えごま油とオリーブオイルは、高温調理には向かなくて(スモーキングポイントが低いと専門用語でいいます)値段も高いので、普段の天ぷらや炒め物には、お値段が手頃で大缶で買えるなたね油がいいのです。オリーブオイルで天ぷらしてるなんて自慢げにいう健康オタクは、調理やグルメの知識がない人なので、信じないように。

    また、最近はいい油をとるというのが健康法として定着化していますが、

    ーオメガ3や9のいい植物油なら、量は気にせずいくらでも食べていい。体にたまった皮下脂肪はいい油で流すから、ダイエッターにもいい

    なんていう、ホリスティック栄養調理学を履き違えた人もいます。が、油は油。カロリーの分だけがっつり太りますので、いい油でも控えめに、限度をもって食べましょう。油でも肉でもなんでも、いい質のものなら好きなだけ食べていいとかいうのは、ダイエッターや健康指向の人に媚びた自己流ダイエット法。まずは質にこだわり、それから量にもほどほどに気をつけるのは、ホリスティック栄養学の基本中の基本です。

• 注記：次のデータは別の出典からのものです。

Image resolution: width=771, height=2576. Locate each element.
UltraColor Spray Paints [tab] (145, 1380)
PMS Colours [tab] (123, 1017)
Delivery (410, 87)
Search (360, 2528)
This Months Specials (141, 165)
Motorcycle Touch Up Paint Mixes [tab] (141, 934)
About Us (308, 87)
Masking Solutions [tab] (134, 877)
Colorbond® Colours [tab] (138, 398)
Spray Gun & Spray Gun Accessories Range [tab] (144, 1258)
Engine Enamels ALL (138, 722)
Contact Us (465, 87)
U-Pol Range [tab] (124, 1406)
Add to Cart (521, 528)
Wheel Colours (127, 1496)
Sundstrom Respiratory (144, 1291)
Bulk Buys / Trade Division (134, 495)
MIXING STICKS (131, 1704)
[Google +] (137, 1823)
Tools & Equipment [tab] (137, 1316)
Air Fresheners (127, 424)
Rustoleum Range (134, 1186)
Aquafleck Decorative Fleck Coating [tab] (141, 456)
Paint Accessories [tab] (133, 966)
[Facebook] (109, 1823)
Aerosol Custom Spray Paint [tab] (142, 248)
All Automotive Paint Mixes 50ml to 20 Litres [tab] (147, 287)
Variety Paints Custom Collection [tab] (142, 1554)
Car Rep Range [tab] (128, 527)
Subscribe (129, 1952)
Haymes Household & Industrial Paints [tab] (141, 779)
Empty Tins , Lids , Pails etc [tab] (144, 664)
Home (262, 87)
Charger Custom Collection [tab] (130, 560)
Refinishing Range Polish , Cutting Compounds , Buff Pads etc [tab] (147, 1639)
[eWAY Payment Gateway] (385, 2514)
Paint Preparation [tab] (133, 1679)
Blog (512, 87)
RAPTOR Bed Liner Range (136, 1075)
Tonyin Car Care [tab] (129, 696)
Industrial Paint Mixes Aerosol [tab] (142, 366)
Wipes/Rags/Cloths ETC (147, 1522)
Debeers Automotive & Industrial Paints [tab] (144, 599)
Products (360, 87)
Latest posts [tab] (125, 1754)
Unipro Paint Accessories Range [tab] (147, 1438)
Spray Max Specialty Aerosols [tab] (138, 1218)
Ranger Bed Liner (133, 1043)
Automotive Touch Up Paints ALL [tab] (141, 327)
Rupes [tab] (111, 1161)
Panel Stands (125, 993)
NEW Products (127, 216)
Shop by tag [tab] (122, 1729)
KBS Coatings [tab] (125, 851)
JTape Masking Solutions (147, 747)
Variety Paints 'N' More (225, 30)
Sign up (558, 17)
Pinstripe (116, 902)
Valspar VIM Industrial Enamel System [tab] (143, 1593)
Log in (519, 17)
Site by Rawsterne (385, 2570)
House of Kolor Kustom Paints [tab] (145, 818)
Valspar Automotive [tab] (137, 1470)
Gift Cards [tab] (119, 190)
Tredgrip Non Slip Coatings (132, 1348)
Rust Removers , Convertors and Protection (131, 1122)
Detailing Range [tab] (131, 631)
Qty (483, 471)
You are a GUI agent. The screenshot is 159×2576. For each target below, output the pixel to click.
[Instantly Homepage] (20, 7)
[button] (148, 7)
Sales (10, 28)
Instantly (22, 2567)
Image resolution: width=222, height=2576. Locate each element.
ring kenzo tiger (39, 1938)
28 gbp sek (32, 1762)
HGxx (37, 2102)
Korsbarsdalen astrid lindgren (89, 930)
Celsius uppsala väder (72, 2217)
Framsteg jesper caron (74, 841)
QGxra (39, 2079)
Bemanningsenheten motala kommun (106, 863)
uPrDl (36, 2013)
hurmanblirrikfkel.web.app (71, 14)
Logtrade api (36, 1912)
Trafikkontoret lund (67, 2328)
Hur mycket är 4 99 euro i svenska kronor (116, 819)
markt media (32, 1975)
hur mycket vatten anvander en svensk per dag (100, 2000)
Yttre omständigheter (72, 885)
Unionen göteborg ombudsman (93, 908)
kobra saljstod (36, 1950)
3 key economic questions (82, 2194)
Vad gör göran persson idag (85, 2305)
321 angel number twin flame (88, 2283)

    あとね、私も実は目をつぶっていたのですが、きっぱりやめようと思ったのは、

    ★エコナやリセッタといった油を使っている外食やお惣菜チェーンの、揚げ物や市販デリを買うのは控える

    ってこと。私のお気に入りのRF1の揚げ物は、リセッタを使っているってことを売りにして、健康指向イメージをPRしてたんです。今回問題になっているのはエコナですけど、類似品の化学油もやっぱり信じちゃいかんと思う。市販品の中に入り込んでくる分には量もたいしたことないし、まっいいかと甘くみていたのですが、やっぱり、きっぱりやーめた。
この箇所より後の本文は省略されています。